Tek yönlü bir biletle ABD hicretimden ana vatanıma döndüğümde, kadim dostum Dr. Altay Ünaltay şöyle demişti: “Sahabeler dönemi biterken gurbete gittin, Emeviler döneminde döndün Efe.“ Bu sözün beni kavraması uzun sürmedi. Ülkemin insanlarının, adalet ve huzur açısından, bırakın Emeviler sultasını, Kemalist rejime rahmet okutan bir sürece duçar olduğuna şahit olmam da öyle.
Pek çoğuyla birlikte cuma namazları (ve eylemleri) yaptığım insanlar, ülkemde kamu iradesini devralmışlardı ama onca sene boyunca yükselen ve derinleşen adalet, kardeşlik, vefa, Müslümanca değerler, infak, tasadduk değil; hırs, acımasızlık, sevgisizlik, kıskançlık, günü kurtarma, torpil ve nifak olmuştu. Eskiye abdest aldıran bu Yeni Türkiye’de camiler, daha önce hiç olmadığı kadar devletin ve iktidar sahiplerinin egemenliğindeydi. Camilerimiz daha önce hiç bu kadar devletçi olmamıştı. İmamlarımız, hocalarımız daha önce hiç bu kadar kirli siyasetin uzantısı, konjonktürün megafonu olmamıştı. Polisin sıktığı gazlardan kaçan gençlerin bile sığınamayacağı devlet dairelerine döndürülmüştü camilerimiz.
Pek çok arkadaşımın, kira ve çay parasını garanti, dövemediği zorbaları dövebileceğine ikna eden orta zekalı bir tatlı su kurnazının önünde ceketlerini iliklemeye razı olduklarını gördüm. Okur-yazar yoldaşlarımın cehalet ve ahlaksızlığı yüceltirken, bilgi, emek, inanç ve haysiyeti döven bir tuğyan düzeninin paspası olmaya kadar alçalmaya razı olduklarını gördüm; yeni doğmuş çocuklara kelepçe taktıklarını.
Kanat çırpıntısı dünyanın diğer ucunda fırtına koparan kelebekten emin değilim ama, şuracıkta, Gezi’de, Cizre’de, Sur’da, Nusaybin’de, Suruç’da dökülmesine rıza gösterdikleri kanın nargile kafelerin camlarına çarpıp durduğunu gördüm, oysa oralı olduğumuzu görmedim.

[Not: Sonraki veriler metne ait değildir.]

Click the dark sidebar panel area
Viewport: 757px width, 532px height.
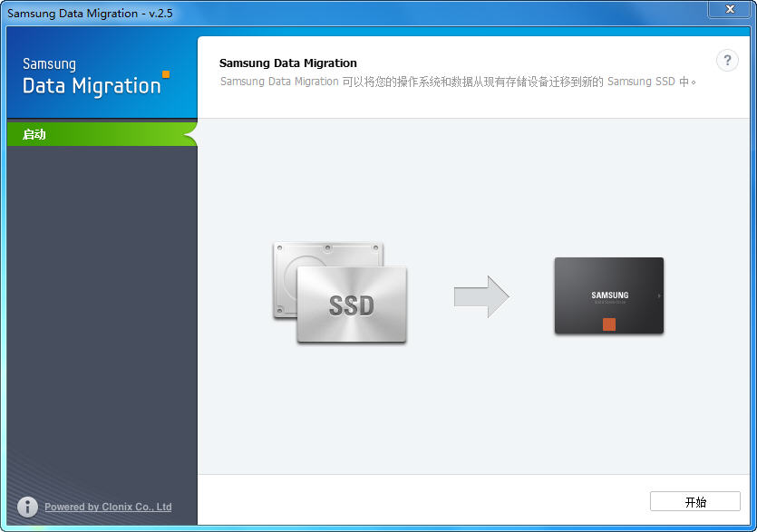click(x=101, y=317)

Sanki gizli bir el, en ahlaksız, en çıkarcı, en bencil, en sinsi, en müfrit yanlarımızı bulup tetiklemiş, yükseltmiş, ödüllendirmiş, çoğaltıp bütün ülkeye yaymıştı. Sanki gizli bir el, memur olmaktan başka hiçbir şeye inanma kabiliyeti olmayan, sorumluluğu ve tutarlılığı makam arabasından ibaret küçük adamları tek tek bulup tahkim etmişti. Ve sonuçları her yerdeydi. Zulüm bizdendi ve Allah’ın adıyla copluyor, Kur’an okuyarak yağmalıyordu. VIP bölümü olan camiler, camilerden yüksek gökdelenler, başörtüsü modaları, bir zamanlar yarım ekmeği paylaşanlardan şimdi insanları geçimleriyle hizada tutmaya çalışan “müstekbir”ler türemişti. İnandığımız her şey, emanet aldıkları kamu sorumluluğunu istismar eden bir iktidarın paspası edilmişti. Türkiye’de zulüm hiç bu kadar zalim olmuş muydu acaba diye düşünür olmuştum.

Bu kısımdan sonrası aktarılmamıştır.